Design of OVN BGP Agent with EVPN Driver (kernel routing)¶
Purpose¶
The purpose of this document is to present the design decision behind the EVPN Driver for the Networking OVN BGP agent.
The main purpose of adding support for EVPN is to be able to provide multitenancy aspects by using BGP in conjunction with EVPN/VXLAN. It allows tenants to have connectivity between VMs running in different clouds, with overlapping subnet CIDRs among tenants.
Overview¶
The OVN BGP Agent is a Python based daemon that runs on each node (e.g., OpenStack controllers and/or compute nodes).
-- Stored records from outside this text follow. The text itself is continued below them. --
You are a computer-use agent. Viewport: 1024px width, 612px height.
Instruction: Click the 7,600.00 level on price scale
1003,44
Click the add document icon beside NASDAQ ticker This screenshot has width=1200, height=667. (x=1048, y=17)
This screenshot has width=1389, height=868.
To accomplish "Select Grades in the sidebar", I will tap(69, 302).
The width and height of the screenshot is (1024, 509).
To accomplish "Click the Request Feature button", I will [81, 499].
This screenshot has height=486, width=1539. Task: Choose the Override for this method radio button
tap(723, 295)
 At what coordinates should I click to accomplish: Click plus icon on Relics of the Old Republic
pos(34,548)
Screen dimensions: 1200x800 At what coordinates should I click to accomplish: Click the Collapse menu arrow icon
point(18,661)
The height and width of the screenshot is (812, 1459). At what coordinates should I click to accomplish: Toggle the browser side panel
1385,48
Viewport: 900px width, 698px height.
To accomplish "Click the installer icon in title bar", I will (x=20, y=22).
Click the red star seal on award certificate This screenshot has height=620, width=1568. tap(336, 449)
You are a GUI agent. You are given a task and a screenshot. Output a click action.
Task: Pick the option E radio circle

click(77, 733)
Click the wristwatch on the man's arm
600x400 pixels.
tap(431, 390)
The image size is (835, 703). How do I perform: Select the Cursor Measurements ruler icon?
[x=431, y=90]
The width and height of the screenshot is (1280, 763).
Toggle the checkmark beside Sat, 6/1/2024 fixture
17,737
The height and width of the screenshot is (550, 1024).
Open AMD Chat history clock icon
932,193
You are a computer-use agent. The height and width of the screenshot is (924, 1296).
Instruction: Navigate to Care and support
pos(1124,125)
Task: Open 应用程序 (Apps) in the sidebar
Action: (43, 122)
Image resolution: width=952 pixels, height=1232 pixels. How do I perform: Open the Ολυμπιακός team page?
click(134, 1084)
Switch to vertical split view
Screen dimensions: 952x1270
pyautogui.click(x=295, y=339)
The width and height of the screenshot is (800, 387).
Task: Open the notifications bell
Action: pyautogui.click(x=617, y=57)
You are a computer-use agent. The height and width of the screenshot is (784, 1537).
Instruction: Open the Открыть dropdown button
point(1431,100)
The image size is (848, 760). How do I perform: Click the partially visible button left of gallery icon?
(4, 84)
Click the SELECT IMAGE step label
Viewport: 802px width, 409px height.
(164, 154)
It connects to the OVN Southbound DataBase (OVN SB DB) to detect the specific events it needs to react to, and then leverages FRR to expose the routes towards the VMs, and kernel networking capabilities to redirect the traffic once on the nodes to the OVN overlay.
This simple design allows the agent to implement different drivers, depending
on what OVN SB DB events are being watched (watchers examples at
ovn_bgp_agent/drivers/openstack/watchers/
), and what actions are
triggered in reaction to them (drivers examples at
ovn_bgp_agent/drivers/openstack/XXXX_driver.py
, implementing the
ovn_bgp_agent/drivers/driver_api.py
).
A new driver implements the support for EVPN capabilities with multitenancy
(overlapping CIDRs), by leveraging VRFs and EVPN Type-5 Routes. The API used
is the networking_bgpvpn
upstream project, and a new watcher is created to
react to the information being added by it into the OVN SB DB (using the
external-ids
field).
Proposed Solution¶
To support EVPN the functionality of the OVN BGP Agent needs
to be extended with a new driver that performs the extra steps
required for the EVPN configuration and steering the traffic to/from the node
from/to the OVN overlay. The only configuration needed is to enable the
specific driver on the bgp-agent.conf
file.
This new driver will also require a new watcher to react to the EVPN-related
events. In this case, the EVPN events will be triggered by the addition of
EVPN/VNI information into the relevant OVN logical_switch_ports
at the
OVN NB DB, which gets translated into external-ids at port_binding
table
at the OVN SB DB.
This information is added into OVN DBs by the networking-bgpvpn
projects.
The admin and user API to leverage the EVPN functionality is provided by
extending the networking-bgpvpn
upstream project with a new service plugin
for ML2/OVN. This plugin will annotate the needed information regarding VNI
ids into the OVN DBs by using the external-ids
field.
BGPVPN API¶
To allow users to expose their tenant networks through EVPN, without worring
about overlapping CIDRs from other tenants, the networking-bgpvpn
upstream project is leveraged as the API. It fits nicely as it has:
An Admin API to define the BGPVPN properties, such as the VNI or the BGP AS to be used, and to associate it to a given tenant.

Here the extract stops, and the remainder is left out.